Data Aggregator hangs ever 24-48 hours due to excessive Java Heap memory consumption

Document ID : KB000096492
Last Modified Date : 01/06/2018
Show Technical Document Details
Issue:
Every 24-48 hours the Data Aggregator shows Synchronization failures in the CA Performance Management UI. When investigating the Data Aggregator dadaemon java process we observe it's consuming 100% of memory in heap. Only a restart of the dadaemon service returns the system to normal functionality.
Environment:
CA Performance Management GA release r3.5 and r3.6
Cause:
Filter in a Monitoring Profile was applied during Change Detection. It was hitting a large number of elements and causing a memory consumption problem due to the inefficient handling of the filter. 
Resolution:
Complete Resolution

This is resolved in the following Monthly Update Kits.
  • r3.5 June Monthly Update Kit
  • r3.6 July Monthly Update Kit
The Monthly Update Kits contain defect fixes only. They are only available upon request from Support. To request one of these patch kits please open a new Support Case referencing this Knowledge Base article.

Temporary Workaround

If upgrading isn't an immediate option to resolve this, a restart of the Data Aggregator will allow the system to function again until the next hang.

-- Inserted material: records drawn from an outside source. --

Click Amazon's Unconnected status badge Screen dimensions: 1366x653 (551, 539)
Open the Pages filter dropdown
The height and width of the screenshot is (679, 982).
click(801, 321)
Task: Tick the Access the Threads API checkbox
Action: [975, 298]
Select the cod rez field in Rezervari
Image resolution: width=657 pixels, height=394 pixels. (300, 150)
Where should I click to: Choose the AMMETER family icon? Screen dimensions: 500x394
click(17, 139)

Stop and restart all services on CAPC, then do a full sync. If this doesn't resolve the issue, then do the following:

1. Stop activemq and the dadaemon on DA. 

/etc/inid.d/activemq stop 
/etc/init.d/dadaemon stop 

2. Remove or move the data directory. To remove: 
rm -Rf /opt/IMDataAggregator/apache-karaf-2.3.0/data 
To move: 
mv /opt/IMDataAggregator/apache-karaf-2.3.0/data /opt/IMDataAggregator/apache-karaf-2.3.0/data.old 

3. Remove the local-jms-broker.xml file.
rm /opt/IMDataAggregator/apache-karaf-2.3.0/deploy/local-jms-broker.xml 

4. Start the DA (note the dadaemon start will start the activemq process also)
Additional Information:
Resolved via defect DE362699